* Start RECORDS FOR THE EXERCISE *

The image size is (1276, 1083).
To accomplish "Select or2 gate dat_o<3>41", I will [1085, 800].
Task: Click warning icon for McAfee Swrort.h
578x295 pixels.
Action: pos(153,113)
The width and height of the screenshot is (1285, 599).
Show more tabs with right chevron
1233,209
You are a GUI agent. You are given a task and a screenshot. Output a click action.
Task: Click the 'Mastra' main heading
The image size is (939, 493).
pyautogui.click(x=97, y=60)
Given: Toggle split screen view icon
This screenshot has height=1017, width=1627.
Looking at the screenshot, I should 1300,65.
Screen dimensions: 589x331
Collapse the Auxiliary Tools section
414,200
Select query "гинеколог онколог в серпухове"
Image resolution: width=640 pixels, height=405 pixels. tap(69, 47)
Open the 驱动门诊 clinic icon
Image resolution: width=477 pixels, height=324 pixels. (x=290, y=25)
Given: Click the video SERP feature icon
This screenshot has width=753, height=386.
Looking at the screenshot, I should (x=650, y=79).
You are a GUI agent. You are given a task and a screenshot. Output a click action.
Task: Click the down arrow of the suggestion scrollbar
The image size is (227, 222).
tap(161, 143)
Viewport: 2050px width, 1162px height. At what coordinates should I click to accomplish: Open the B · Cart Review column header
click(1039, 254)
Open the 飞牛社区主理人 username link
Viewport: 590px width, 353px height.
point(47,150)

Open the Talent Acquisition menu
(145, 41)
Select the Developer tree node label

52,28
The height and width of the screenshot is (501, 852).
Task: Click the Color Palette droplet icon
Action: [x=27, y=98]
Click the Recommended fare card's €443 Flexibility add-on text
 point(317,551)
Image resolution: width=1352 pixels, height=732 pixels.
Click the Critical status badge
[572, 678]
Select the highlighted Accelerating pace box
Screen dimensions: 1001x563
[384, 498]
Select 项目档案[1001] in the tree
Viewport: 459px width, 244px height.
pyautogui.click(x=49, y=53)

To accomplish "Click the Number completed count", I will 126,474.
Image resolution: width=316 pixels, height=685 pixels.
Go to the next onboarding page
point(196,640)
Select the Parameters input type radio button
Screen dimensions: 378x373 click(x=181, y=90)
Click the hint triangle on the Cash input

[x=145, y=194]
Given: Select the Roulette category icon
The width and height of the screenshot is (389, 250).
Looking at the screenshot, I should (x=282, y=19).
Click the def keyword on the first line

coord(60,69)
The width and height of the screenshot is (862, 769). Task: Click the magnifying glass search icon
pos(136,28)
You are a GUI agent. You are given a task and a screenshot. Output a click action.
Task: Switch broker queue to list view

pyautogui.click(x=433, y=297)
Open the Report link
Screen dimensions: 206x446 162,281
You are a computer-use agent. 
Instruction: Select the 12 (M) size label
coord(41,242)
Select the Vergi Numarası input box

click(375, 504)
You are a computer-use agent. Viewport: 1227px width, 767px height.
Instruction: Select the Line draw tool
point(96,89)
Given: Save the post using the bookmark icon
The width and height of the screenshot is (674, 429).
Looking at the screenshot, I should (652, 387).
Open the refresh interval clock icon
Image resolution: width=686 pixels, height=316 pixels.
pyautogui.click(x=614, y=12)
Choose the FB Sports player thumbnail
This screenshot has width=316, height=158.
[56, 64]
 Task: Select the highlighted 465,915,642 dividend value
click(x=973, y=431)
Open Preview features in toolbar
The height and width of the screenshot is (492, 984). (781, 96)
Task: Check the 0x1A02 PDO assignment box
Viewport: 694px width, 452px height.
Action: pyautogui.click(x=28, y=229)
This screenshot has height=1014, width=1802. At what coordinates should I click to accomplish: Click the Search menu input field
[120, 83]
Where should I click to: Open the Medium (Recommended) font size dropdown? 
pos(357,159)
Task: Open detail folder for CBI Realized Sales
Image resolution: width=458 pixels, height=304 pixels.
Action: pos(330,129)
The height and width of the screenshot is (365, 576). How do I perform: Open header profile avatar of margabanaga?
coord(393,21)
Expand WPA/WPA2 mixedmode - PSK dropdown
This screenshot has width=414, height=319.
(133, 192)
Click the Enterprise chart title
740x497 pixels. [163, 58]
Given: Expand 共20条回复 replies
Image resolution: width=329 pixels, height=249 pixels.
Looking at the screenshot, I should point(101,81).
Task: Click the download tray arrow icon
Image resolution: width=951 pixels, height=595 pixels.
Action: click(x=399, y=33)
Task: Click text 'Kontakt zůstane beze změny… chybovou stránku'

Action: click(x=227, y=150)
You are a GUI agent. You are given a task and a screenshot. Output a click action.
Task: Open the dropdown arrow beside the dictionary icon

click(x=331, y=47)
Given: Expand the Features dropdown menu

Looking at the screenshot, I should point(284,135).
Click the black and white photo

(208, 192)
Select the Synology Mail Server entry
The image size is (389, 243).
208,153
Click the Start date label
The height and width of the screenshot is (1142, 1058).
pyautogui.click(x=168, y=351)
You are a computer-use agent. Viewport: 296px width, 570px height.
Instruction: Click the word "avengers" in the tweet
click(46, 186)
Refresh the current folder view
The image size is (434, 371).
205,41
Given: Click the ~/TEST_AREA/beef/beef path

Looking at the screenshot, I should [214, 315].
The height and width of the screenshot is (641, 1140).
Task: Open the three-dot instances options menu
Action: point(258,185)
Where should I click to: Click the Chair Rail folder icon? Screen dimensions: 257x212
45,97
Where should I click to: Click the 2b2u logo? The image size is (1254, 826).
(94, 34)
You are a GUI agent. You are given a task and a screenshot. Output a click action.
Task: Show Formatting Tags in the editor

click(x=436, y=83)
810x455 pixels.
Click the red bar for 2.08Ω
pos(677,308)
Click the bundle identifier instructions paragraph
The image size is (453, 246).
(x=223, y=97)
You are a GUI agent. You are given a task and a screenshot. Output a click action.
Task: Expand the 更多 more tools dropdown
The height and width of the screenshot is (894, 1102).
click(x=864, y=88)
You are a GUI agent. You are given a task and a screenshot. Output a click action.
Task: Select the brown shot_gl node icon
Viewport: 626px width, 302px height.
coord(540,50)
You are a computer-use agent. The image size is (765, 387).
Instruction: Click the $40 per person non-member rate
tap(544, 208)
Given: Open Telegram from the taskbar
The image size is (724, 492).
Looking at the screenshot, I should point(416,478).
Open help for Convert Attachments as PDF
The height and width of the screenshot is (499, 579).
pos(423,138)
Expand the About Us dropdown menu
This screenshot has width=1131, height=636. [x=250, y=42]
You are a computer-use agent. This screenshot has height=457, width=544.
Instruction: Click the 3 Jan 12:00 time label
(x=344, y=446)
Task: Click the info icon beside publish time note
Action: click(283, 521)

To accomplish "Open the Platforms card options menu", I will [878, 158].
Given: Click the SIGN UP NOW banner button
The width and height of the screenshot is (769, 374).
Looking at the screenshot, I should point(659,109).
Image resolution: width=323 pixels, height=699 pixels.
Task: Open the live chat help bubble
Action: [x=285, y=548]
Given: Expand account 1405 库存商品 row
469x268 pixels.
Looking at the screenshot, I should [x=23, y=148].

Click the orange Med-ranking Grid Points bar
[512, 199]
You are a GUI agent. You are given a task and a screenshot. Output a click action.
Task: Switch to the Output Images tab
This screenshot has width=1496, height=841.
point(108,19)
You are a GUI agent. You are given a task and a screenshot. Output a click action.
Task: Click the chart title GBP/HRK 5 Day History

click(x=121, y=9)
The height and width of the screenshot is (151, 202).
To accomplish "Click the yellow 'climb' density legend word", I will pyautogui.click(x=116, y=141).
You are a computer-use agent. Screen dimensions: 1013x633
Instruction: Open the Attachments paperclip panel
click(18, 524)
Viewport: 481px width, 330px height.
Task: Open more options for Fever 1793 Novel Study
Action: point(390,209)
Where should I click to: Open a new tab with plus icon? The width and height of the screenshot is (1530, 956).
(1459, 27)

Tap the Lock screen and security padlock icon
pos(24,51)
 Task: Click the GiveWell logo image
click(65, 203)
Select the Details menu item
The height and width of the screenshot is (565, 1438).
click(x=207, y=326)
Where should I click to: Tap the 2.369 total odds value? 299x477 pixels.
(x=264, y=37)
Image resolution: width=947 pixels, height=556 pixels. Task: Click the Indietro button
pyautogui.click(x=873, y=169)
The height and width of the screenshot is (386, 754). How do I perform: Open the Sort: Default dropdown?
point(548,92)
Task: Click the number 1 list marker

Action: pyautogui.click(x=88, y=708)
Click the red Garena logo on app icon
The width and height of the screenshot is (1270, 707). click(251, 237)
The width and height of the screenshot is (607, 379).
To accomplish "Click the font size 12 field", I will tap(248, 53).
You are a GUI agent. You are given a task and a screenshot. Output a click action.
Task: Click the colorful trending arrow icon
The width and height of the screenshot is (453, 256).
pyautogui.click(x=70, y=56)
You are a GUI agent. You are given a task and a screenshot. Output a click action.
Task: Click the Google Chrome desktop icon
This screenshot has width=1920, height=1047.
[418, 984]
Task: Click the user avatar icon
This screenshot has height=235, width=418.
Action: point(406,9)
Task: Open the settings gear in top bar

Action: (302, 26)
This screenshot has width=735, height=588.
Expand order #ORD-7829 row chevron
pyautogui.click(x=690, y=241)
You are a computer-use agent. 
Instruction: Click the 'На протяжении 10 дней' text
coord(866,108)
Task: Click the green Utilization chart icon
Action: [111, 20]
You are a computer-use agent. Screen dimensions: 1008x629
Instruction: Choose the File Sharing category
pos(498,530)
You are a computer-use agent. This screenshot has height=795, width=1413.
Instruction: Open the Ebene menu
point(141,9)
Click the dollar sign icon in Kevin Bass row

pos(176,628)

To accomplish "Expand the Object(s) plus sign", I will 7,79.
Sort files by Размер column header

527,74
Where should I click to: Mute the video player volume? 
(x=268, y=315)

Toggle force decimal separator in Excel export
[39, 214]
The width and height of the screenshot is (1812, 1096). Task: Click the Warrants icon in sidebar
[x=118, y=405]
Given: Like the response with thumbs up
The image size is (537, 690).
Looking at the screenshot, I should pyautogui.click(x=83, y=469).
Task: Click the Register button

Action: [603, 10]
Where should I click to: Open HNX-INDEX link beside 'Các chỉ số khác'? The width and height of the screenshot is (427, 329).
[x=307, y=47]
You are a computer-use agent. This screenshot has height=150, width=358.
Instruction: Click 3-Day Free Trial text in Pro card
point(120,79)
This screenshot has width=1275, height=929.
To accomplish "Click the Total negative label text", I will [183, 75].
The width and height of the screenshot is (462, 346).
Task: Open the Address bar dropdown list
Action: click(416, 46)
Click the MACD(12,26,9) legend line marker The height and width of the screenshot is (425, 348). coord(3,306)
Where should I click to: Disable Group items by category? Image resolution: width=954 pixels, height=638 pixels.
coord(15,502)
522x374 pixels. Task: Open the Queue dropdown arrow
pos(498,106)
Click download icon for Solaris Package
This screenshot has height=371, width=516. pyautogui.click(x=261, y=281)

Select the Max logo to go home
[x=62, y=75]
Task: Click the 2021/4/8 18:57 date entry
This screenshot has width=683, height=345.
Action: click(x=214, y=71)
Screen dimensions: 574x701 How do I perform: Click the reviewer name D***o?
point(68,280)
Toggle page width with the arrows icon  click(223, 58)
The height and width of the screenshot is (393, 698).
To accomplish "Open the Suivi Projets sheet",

* End RECORDS FOR THE EXERCISE *

• REQUIREMENTS
How many lines in the items above contain the string "page"? Case counts. Reply with only the number.

• PROBLEM SOLUTION
2